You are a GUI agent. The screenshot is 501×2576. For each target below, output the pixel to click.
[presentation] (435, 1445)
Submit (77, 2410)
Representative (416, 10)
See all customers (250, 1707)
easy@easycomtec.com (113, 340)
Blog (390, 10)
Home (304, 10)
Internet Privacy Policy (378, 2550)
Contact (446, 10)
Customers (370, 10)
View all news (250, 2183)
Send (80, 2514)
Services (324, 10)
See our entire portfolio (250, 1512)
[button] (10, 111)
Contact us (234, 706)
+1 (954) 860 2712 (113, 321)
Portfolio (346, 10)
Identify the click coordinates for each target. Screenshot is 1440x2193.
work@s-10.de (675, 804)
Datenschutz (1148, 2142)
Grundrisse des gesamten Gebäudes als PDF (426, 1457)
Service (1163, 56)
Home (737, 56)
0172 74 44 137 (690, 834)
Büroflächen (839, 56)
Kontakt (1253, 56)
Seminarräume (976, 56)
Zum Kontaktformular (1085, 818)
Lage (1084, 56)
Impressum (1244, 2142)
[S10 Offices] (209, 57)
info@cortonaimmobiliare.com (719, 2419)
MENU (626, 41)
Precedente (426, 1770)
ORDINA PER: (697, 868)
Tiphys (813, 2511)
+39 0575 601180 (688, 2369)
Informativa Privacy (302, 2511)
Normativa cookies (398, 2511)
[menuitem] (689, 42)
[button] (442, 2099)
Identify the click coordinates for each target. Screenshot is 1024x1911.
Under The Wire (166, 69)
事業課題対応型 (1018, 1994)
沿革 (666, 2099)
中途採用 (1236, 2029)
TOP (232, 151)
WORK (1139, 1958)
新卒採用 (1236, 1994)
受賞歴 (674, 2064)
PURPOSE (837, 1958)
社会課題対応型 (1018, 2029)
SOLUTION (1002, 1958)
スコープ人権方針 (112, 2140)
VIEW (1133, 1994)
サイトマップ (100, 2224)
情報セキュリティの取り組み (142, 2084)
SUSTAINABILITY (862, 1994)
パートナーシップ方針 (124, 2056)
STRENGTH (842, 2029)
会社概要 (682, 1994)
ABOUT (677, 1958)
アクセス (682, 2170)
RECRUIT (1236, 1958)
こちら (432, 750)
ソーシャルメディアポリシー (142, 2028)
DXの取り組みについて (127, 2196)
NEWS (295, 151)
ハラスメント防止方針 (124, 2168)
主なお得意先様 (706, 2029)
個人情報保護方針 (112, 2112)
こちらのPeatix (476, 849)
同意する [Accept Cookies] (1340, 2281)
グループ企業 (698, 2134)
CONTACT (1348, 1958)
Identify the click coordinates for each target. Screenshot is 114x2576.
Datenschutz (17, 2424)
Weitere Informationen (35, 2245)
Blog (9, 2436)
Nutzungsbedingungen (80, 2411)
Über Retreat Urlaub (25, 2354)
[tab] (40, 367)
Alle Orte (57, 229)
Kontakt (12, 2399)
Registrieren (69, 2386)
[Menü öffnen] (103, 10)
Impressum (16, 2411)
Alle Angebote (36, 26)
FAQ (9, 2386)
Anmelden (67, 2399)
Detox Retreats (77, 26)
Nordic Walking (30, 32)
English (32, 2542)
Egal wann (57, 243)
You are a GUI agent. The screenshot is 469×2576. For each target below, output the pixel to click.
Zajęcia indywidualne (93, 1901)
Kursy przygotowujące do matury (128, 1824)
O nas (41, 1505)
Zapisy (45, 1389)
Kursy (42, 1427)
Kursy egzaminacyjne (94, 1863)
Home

• _Your goal_: Reproduce the material above verbatim, line by line.

• _Full output_:
You are a GUI agent. The screenshot is 501×2576. For each target below, output the pixel to click.
[presentation] (435, 1445)
Submit (77, 2410)
Representative (416, 10)
See all customers (250, 1707)
easy@easycomtec.com (113, 340)
Blog (390, 10)
Home (304, 10)
Internet Privacy Policy (378, 2550)
Contact (446, 10)
Customers (370, 10)
View all news (250, 2183)
Send (80, 2514)
Services (324, 10)
See our entire portfolio (250, 1512)
[button] (10, 111)
Contact us (234, 706)
+1 (954) 860 2712 (113, 321)
Portfolio (346, 10)
Identify the click coordinates for each target. Screenshot is 1440x2193.
work@s-10.de (675, 804)
Datenschutz (1148, 2142)
Grundrisse des gesamten Gebäudes als PDF (426, 1457)
Service (1163, 56)
Home (737, 56)
0172 74 44 137 (690, 834)
Büroflächen (839, 56)
Kontakt (1253, 56)
Seminarräume (976, 56)
Zum Kontaktformular (1085, 818)
Lage (1084, 56)
Impressum (1244, 2142)
[S10 Offices] (209, 57)
info@cortonaimmobiliare.com (719, 2419)
MENU (626, 41)
Precedente (426, 1770)
ORDINA PER: (697, 868)
Tiphys (813, 2511)
+39 0575 601180 (688, 2369)
Informativa Privacy (302, 2511)
Normativa cookies (398, 2511)
[menuitem] (689, 42)
[button] (442, 2099)
Identify the click coordinates for each target. Screenshot is 1024x1911.
Under The Wire (166, 69)
事業課題対応型 (1018, 1994)
沿革 (666, 2099)
中途採用 (1236, 2029)
TOP (232, 151)
WORK (1139, 1958)
新卒採用 (1236, 1994)
受賞歴 (674, 2064)
PURPOSE (837, 1958)
社会課題対応型 (1018, 2029)
SOLUTION (1002, 1958)
スコープ人権方針 (112, 2140)
VIEW (1133, 1994)
サイトマップ (100, 2224)
情報セキュリティの取り組み (142, 2084)
SUSTAINABILITY (862, 1994)
パートナーシップ方針 (124, 2056)
STRENGTH (842, 2029)
会社概要 (682, 1994)
ABOUT (677, 1958)
アクセス (682, 2170)
RECRUIT (1236, 1958)
こちら (432, 750)
ソーシャルメディアポリシー (142, 2028)
DXの取り組みについて (127, 2196)
NEWS (295, 151)
ハラスメント防止方針 (124, 2168)
主なお得意先様 (706, 2029)
個人情報保護方針 (112, 2112)
こちらのPeatix (476, 849)
同意する [Accept Cookies] (1340, 2281)
グループ企業 (698, 2134)
CONTACT (1348, 1958)
Identify the click coordinates for each target. Screenshot is 114x2576.
Datenschutz (17, 2424)
Weitere Informationen (35, 2245)
Blog (9, 2436)
Nutzungsbedingungen (80, 2411)
Über Retreat Urlaub (25, 2354)
[tab] (40, 367)
Alle Orte (57, 229)
Kontakt (12, 2399)
Registrieren (69, 2386)
[Menü öffnen] (103, 10)
Impressum (16, 2411)
Alle Angebote (36, 26)
FAQ (9, 2386)
Anmelden (67, 2399)
Detox Retreats (77, 26)
Nordic Walking (30, 32)
English (32, 2542)
Egal wann (57, 243)
You are a GUI agent. The screenshot is 469×2576. For each target below, output the pixel to click.
Zajęcia indywidualne (93, 1901)
Kursy przygotowujące do matury (128, 1824)
O nas (41, 1505)
Zapisy (45, 1389)
Kursy (42, 1427)
Kursy egzaminacyjne (94, 1863)
Home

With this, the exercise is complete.